Books and papers everywhere. Two telephones. Another dead ceiling fan. A window looking down to the sea. Hector nursing a rum and coffee. He looks tired. He hasn’t shaved. Wearing the same shirt and jacket as yesterday.

“Sit.”

I sit.

“You wanted to see me,” he says. This early and this unguarded, his accent
has that provincial eastern lilt he’s been trying to eradicate his whole life. If he weren’t bald, fat, married, and very ugly I’d find it sexy.

“So what’s this about?” he asks sipping from the coffee flask.

“It’s about my leave of absence,” I say.

His eyes flick toward the door.

“You’re early; I like that. Who else is in the building right now? Who did you see?” he asks.

“Posada.”

“Awake or asleep? The truth.”

“Asleep.”

“Posada asleep,” he sighs. “Before your time, Mercado, a posada was a hotel room you rented by the hour. We’d be lucky if Officer Posada used his brain for one hour a day. One hour in a day, that’s all I ask.”

I nod.

Hector sips his coffee.

“What about Ortiz?”

“Oh yes, Ortiz.”

“You could have brought me something from the bakery. The bakeries are starting to open, yes?”

“I didn’t think to. Sorry, sir.”

“Hmm, so what’s this all about?” he asks.

“Uhm, sir, as you’re aware, I’ve put in for a one-week leave of absence.”

He rummages through the papers on his desk. “I saw that. And you’ve applied to the Foreign Ministry for a travel permit to Mexico.”

I nod.

“Speak up,” he says.

“Yes, I wish to travel to Mexico City. I have applied to study at the university. I am meeting with a Professor Carranza at UNAM about the possibility of taking an M.A. in criminology.”

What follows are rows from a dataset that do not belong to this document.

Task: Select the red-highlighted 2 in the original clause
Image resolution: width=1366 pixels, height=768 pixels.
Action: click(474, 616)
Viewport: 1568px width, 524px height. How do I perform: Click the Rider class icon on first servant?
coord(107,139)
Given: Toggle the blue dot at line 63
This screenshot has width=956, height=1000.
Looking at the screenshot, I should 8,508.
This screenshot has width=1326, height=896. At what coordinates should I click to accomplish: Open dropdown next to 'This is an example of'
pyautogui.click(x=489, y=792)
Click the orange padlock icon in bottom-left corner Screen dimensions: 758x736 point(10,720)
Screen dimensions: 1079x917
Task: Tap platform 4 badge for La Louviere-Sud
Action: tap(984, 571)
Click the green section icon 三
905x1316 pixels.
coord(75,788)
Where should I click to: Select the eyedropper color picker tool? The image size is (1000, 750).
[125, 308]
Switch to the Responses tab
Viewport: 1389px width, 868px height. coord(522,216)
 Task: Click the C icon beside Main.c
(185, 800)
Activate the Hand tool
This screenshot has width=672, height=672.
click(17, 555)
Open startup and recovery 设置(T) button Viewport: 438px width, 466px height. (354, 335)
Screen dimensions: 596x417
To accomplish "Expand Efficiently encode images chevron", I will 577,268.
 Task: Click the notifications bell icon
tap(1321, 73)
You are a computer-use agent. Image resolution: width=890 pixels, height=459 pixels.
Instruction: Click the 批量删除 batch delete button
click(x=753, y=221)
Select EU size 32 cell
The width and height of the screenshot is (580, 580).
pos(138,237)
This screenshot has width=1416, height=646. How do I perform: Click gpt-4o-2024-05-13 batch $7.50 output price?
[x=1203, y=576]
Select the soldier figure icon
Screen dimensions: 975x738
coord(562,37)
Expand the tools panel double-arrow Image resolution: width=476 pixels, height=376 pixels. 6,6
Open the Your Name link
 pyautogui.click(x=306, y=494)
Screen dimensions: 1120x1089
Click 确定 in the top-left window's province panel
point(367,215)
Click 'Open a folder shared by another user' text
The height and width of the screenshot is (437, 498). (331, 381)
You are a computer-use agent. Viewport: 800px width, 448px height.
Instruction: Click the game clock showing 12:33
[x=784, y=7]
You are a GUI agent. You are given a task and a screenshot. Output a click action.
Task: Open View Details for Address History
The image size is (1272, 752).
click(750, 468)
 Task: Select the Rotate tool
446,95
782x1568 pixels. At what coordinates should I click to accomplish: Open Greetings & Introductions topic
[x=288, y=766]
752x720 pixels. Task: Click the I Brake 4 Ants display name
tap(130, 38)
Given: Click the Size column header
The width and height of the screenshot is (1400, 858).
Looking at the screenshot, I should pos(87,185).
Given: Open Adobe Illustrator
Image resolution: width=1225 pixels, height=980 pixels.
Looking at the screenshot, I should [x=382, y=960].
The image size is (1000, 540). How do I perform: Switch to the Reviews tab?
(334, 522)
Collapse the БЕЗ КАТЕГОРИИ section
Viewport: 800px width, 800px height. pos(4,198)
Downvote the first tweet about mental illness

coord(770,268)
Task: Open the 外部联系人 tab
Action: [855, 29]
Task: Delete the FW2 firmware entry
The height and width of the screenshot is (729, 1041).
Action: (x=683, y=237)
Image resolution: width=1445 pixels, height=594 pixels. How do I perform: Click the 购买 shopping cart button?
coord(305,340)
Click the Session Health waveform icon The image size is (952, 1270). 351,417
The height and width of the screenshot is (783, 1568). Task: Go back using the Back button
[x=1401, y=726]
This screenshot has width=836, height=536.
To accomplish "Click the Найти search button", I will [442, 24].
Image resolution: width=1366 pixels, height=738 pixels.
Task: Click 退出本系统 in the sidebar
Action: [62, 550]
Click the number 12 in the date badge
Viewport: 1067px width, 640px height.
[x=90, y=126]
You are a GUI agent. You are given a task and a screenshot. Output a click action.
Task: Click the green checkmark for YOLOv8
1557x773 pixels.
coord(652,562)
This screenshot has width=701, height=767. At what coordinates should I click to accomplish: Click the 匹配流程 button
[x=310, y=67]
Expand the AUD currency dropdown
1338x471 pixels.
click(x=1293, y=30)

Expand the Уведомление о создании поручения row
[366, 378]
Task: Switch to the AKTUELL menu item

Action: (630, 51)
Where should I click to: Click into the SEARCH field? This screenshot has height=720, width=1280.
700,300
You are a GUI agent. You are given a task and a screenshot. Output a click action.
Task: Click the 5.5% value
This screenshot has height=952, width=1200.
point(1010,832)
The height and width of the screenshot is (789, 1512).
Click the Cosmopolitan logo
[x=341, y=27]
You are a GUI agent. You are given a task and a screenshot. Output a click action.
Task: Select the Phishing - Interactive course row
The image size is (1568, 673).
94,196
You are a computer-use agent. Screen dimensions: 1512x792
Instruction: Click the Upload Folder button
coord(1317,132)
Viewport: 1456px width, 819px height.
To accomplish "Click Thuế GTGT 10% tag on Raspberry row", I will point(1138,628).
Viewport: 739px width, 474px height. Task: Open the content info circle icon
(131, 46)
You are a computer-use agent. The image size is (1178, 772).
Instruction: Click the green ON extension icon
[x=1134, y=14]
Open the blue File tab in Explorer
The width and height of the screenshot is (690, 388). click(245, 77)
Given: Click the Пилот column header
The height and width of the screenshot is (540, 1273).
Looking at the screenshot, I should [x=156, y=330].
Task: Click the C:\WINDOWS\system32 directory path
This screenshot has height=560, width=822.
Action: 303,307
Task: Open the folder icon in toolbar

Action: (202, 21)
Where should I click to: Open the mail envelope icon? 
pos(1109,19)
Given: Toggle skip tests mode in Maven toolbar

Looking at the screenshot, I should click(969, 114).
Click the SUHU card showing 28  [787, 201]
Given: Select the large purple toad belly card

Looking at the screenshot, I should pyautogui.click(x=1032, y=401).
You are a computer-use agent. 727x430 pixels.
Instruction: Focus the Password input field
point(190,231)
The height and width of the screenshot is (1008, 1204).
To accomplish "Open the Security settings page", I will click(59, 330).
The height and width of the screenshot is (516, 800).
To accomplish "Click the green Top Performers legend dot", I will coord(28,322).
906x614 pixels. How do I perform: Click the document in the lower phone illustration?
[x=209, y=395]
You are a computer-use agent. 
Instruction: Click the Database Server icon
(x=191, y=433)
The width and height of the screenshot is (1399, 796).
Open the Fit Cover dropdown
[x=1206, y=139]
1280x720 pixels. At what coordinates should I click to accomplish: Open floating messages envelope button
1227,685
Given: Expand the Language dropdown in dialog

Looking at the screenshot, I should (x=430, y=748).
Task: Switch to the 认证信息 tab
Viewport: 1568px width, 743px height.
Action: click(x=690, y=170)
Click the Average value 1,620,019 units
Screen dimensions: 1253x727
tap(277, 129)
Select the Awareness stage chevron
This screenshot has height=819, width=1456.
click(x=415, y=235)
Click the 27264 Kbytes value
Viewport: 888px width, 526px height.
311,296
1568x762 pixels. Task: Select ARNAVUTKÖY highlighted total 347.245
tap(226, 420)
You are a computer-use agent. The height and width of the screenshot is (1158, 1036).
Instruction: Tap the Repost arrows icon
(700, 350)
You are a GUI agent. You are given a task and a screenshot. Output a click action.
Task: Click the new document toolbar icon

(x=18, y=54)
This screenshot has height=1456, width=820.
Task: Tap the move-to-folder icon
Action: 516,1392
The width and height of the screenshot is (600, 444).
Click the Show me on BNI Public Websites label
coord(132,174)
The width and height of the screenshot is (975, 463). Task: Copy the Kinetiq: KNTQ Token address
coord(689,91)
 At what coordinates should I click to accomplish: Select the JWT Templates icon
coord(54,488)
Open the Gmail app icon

Hector nods. “Yeah, I read the letter. And if the university takes you, I suppose that means you’ll be taking an even longer leave of absence from the PNR? We’ll be losing you for how long? A year?”

“A year. Yes.”

He shakes his head, starts writing something on the piece of paper. “Hmmm, I don’t know about this, Officer Mercado. Has the ministry given you permission for this first trip?”

“Well, I applied weeks ago and it’s getting close to the deadline, sir. I was hoping that you could—”

Hector puts his finger to his lips and points at the wall and then at his ear. The implication is that his office is being bugged by the DGSE or the DGI. A second of dead air before he jumps in: “Hoping that I could what, Officer Mercado? Put in a good word for you? Why would I do that? Why would I want to lose one of my best detectives for a week, never mind a whole year? Well?”

He grins at me and passes me the note that he’s been writing. It says: “I’ll gain expertise that I can use to train fellow PNR officers, saving the department a lot of money.”